* BEGIN *

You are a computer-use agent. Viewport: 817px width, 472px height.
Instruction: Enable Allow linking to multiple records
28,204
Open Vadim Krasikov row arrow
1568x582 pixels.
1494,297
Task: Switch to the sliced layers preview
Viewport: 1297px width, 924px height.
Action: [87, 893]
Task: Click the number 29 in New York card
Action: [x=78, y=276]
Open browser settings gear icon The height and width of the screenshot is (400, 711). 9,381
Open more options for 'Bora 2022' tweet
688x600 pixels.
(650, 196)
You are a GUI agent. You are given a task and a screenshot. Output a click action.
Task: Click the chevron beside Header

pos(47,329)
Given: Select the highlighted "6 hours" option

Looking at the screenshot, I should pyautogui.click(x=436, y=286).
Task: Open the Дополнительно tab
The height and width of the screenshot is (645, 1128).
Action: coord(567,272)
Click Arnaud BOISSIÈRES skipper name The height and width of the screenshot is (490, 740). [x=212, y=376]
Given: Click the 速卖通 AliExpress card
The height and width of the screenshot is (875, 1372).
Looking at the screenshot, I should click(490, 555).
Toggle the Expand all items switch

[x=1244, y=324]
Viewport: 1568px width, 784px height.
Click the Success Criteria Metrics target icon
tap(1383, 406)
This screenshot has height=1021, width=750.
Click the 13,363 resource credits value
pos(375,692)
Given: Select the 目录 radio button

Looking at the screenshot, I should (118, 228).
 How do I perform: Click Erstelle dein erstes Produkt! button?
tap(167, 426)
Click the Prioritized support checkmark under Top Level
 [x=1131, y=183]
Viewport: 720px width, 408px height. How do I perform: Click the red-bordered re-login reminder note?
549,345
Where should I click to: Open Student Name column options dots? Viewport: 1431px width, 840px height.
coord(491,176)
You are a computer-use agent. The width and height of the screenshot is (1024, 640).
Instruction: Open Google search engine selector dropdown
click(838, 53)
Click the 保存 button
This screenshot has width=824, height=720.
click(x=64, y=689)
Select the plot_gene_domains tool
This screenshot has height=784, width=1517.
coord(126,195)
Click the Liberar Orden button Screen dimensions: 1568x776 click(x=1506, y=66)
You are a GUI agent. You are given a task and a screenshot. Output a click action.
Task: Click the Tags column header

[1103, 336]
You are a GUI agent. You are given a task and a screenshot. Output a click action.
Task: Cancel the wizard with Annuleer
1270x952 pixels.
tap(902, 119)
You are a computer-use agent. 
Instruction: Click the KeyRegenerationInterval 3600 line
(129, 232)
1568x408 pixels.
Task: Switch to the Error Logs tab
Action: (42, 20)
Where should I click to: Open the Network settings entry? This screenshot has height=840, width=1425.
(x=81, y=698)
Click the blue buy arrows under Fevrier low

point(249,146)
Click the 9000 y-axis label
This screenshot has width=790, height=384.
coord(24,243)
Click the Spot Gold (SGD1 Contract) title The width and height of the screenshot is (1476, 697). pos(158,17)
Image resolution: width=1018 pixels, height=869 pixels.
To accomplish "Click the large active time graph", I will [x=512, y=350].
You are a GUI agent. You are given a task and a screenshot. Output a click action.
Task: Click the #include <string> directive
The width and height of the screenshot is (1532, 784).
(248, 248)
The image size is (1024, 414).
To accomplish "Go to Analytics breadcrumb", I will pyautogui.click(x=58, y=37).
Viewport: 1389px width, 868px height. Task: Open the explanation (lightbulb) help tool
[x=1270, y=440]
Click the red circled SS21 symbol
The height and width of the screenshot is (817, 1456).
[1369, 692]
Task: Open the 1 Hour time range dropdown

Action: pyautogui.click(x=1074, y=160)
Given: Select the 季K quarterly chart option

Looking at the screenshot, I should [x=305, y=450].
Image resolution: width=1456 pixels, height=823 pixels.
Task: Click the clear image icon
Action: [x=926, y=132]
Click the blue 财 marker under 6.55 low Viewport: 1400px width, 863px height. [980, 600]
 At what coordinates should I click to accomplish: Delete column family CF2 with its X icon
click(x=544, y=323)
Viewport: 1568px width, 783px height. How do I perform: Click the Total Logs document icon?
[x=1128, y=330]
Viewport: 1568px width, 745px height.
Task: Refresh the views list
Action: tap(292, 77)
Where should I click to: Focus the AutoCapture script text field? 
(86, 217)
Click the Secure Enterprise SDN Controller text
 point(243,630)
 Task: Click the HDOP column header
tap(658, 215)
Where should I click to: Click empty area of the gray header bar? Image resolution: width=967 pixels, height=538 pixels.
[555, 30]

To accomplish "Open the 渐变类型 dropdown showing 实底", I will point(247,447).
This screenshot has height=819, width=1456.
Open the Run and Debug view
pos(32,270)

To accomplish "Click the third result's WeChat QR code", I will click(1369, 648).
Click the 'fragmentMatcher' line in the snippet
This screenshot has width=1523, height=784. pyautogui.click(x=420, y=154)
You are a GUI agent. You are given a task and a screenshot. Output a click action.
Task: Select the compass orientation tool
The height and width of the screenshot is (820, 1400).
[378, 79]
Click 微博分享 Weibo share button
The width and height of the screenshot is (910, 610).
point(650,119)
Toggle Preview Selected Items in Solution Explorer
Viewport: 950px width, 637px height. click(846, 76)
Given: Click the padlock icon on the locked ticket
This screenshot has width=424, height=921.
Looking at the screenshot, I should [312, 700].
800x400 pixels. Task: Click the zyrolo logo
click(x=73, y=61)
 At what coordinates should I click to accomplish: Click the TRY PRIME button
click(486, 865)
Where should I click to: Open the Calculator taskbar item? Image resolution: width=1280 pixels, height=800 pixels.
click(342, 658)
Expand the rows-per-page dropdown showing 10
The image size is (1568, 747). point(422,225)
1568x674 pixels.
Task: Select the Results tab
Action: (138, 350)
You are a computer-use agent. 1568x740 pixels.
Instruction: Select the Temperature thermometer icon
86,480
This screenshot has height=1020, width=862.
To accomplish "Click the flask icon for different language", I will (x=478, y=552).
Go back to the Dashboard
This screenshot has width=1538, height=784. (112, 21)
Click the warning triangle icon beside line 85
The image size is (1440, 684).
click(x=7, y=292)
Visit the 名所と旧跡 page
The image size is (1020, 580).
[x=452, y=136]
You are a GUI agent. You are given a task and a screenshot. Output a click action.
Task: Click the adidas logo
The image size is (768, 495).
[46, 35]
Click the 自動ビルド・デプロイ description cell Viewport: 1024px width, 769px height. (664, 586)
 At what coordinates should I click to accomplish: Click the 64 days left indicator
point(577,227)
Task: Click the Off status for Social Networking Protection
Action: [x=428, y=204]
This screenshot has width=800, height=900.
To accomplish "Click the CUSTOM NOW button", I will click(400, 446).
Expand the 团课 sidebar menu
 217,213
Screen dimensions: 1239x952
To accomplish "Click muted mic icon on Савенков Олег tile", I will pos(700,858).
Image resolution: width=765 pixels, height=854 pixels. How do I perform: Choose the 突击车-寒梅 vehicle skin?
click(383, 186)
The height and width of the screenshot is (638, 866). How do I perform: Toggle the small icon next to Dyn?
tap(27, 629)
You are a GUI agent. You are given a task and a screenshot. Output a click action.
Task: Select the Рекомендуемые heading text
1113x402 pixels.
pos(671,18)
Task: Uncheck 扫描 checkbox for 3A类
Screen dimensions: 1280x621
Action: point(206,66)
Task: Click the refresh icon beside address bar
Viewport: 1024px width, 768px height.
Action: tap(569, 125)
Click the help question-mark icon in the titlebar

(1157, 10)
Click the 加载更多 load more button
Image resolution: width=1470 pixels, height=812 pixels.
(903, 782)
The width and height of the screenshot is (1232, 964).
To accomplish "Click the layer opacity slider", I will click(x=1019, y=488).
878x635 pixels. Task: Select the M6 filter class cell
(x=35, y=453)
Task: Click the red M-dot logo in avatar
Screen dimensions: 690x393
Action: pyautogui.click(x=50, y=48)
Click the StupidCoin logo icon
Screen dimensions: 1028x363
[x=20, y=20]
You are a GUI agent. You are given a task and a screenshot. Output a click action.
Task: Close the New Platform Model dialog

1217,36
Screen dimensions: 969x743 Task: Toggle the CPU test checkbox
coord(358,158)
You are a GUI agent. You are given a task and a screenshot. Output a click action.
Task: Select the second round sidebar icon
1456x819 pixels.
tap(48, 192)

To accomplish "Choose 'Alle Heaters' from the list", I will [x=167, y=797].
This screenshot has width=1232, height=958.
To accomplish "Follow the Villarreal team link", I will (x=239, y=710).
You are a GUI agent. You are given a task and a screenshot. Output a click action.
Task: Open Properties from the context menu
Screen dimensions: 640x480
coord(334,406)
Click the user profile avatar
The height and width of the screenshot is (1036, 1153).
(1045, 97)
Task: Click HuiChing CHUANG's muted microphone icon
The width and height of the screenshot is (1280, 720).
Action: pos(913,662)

* END *

**What is needed**: Please render the data above, from the line with "The image size is (1024, 414)." to the line with "will pyautogui.click(x=58, y=37).", both included, as a JSON list of strings with one string per line and blank lines left out.

**The reply**:
[
  "The image size is (1024, 414).",
  "To accomplish \"Go to Analytics breadcrumb\", I will pyautogui.click(x=58, y=37)."
]